Social buying has grown from almost nothing to be a significant channel in online marketing and promotion for hotels and travel products by the end of 2011. I truly believe that the industry is still trying to understand and plan how best to interact with social buying companies. A significant number of hotels and travel providers have already tried promotions and are evaluating their success and who best to work with in the future.
How do you think flash sales sites have lend a new dimension to hotel distribution?
Hotels can and sometimes do use social buying as a distribution channel and those that manage the contribution by combining the package to include some fixed inventory within the property do it extremely successfully.
However, I feel this medium is currently best utilised as a marketing channel giving the opportunity for new clients to come and try a property and it’s services and then use again or recommend again at a later date. There are constant discussions about attracting the wrong clients by heavily discounting however research has proved this not to be the case.
The cost of social buying is truly variable. If the promotion does not attract buyers then the hotel does not have any cost - all design and distribution costs are paid by ourselves - and so any income can help get a real figure for the cost of acquisition for new clients.
Would it be right to say that the “niche” that flash sales sites is covering in the distribution model is that it provides hotels with an avenue to manage yield/ inventory over a predicted slow period as well as providing hotels with an effective advance purchase programme tool which previously could not be implemented effectively?
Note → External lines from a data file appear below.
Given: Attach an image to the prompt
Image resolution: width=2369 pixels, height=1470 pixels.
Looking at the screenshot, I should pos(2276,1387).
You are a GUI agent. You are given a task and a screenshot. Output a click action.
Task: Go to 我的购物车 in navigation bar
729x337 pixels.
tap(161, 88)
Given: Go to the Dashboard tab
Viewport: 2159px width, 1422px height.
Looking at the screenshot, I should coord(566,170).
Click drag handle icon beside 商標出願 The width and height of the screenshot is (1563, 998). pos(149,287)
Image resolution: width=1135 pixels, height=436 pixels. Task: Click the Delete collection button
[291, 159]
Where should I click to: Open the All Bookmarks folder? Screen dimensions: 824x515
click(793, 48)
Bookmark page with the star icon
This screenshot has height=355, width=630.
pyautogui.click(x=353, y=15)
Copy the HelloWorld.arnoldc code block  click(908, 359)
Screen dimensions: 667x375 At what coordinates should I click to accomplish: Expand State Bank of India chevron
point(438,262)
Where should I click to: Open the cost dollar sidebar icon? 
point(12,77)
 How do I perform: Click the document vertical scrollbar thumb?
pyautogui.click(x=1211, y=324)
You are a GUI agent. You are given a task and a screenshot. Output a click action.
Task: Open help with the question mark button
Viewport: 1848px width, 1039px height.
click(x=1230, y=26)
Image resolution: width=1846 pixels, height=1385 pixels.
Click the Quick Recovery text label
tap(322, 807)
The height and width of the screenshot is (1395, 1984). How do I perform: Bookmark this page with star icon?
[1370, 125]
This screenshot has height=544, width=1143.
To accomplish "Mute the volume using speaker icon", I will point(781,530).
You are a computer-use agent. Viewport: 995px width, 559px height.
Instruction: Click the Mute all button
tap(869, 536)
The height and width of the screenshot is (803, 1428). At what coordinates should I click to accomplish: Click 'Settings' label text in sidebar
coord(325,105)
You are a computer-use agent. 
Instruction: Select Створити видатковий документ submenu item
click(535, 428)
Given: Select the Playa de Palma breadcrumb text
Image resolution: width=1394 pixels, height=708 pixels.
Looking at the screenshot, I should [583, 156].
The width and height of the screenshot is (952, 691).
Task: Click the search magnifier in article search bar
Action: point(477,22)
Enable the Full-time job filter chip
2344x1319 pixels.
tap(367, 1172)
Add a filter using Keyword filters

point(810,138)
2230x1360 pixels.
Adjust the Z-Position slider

Absolutely. We work closely with hotels to understand when they want extra people into their hotel (e. g. weekends for business hotels and in shoulder seasons) and we tailor promotions that help achieve these extra guests whilst still offering an unbelievable package to the consumer.
It is being pointed out that social buying/ Group buying and flash sales sites will undergo a saturation stage in their lifecycle. Many will reach the end of the road but a few strong ones will survive - albeit with some innovative add-ons to the existing business models. What’s your viewpoint about the category?
I agree. The businesses with the strongest business models and future strategy will survive and work with the industry to become an even bigger cut of their marketing and distribution plans each year. Technology will evolve which will allow even more innovation and this will offer even more options to merchants. Eventually there will be a handful of major players in the space and these will command market share.
Flash sales sites inspire customers and it is also said that they engage them higher up in the purchase funnel than OTAs. How do you think the category on the whole is carving a niche for itself in distribution?
What do you think are still the main challenges?
The inspirational aspect of LivingSocial is a fundamental in the strategy of our travel business. Whereas a traditional OTA can distribute great offers and allow clients who are interested in those destinations discover them on their sites we actively promote the deals with emails throughout the week.
It’s vital that we offer our clients something that they perhaps weren’t even considering and drive the idea of a weekend getaway or long haul holiday into their minds and this is our niche. Clients are time poor and an offering that takes care of 50% or 60% of their needs for a quick escape fits nicely. One of our main challenges is to work with the industry to help them understand how we can be of benefit to them and we are constantly doing this throughout our worldwide network.
What according to you is going to be the next big thing in hotel distribution? Also, where do you foresee the social buying category headed in 2012?
Social buying is without the doubt the next big thing in hotel distribution and promotion. I think 2012 will see a growth in awareness of our category and we will work closely with hotels and other travel providers to become an important part of their marketing plans for this and future years.